__Task goal__
Would you reproduce the whole listing below without altering a single word?

__Supplied records__
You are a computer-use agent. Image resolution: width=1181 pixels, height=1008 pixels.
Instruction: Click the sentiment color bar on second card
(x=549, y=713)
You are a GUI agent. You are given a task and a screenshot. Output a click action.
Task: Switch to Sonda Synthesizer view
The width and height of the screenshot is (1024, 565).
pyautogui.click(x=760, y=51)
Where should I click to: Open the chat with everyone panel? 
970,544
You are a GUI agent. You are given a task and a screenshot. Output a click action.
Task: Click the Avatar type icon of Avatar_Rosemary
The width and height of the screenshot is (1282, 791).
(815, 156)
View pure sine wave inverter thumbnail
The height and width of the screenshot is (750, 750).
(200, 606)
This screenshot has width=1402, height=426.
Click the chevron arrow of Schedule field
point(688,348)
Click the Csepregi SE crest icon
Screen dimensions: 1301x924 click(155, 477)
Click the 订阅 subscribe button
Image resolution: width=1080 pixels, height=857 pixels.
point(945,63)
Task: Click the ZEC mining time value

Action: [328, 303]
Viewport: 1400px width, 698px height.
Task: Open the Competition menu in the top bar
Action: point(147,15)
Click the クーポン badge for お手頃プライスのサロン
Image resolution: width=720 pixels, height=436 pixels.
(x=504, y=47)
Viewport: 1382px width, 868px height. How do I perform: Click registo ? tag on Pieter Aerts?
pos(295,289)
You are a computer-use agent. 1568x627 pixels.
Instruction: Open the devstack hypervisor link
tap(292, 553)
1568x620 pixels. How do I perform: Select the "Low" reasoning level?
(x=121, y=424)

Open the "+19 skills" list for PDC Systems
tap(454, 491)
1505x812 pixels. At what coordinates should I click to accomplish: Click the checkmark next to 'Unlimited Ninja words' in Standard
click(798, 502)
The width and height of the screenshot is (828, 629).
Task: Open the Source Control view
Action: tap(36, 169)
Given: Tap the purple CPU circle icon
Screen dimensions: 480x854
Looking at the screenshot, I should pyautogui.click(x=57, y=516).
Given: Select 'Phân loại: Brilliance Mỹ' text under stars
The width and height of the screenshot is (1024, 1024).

__Written solution__
You are a computer-use agent. Image resolution: width=1181 pixels, height=1008 pixels.
Instruction: Click the sentiment color bar on second card
(x=549, y=713)
You are a GUI agent. You are given a task and a screenshot. Output a click action.
Task: Switch to Sonda Synthesizer view
The width and height of the screenshot is (1024, 565).
pyautogui.click(x=760, y=51)
Where should I click to: Open the chat with everyone panel? 
970,544
You are a GUI agent. You are given a task and a screenshot. Output a click action.
Task: Click the Avatar type icon of Avatar_Rosemary
The width and height of the screenshot is (1282, 791).
(815, 156)
View pure sine wave inverter thumbnail
The height and width of the screenshot is (750, 750).
(200, 606)
This screenshot has width=1402, height=426.
Click the chevron arrow of Schedule field
point(688,348)
Click the Csepregi SE crest icon
Screen dimensions: 1301x924 click(155, 477)
Click the 订阅 subscribe button
Image resolution: width=1080 pixels, height=857 pixels.
point(945,63)
Task: Click the ZEC mining time value

Action: [328, 303]
Viewport: 1400px width, 698px height.
Task: Open the Competition menu in the top bar
Action: point(147,15)
Click the クーポン badge for お手頃プライスのサロン
Image resolution: width=720 pixels, height=436 pixels.
(x=504, y=47)
Viewport: 1382px width, 868px height. How do I perform: Click registo ? tag on Pieter Aerts?
pos(295,289)
You are a computer-use agent. 1568x627 pixels.
Instruction: Open the devstack hypervisor link
tap(292, 553)
1568x620 pixels. How do I perform: Select the "Low" reasoning level?
(x=121, y=424)

Open the "+19 skills" list for PDC Systems
tap(454, 491)
1505x812 pixels. At what coordinates should I click to accomplish: Click the checkmark next to 'Unlimited Ninja words' in Standard
click(798, 502)
The width and height of the screenshot is (828, 629).
Task: Open the Source Control view
Action: tap(36, 169)
Given: Tap the purple CPU circle icon
Screen dimensions: 480x854
Looking at the screenshot, I should pyautogui.click(x=57, y=516).
Given: Select 'Phân loại: Brilliance Mỹ' text under stars
The width and height of the screenshot is (1024, 1024).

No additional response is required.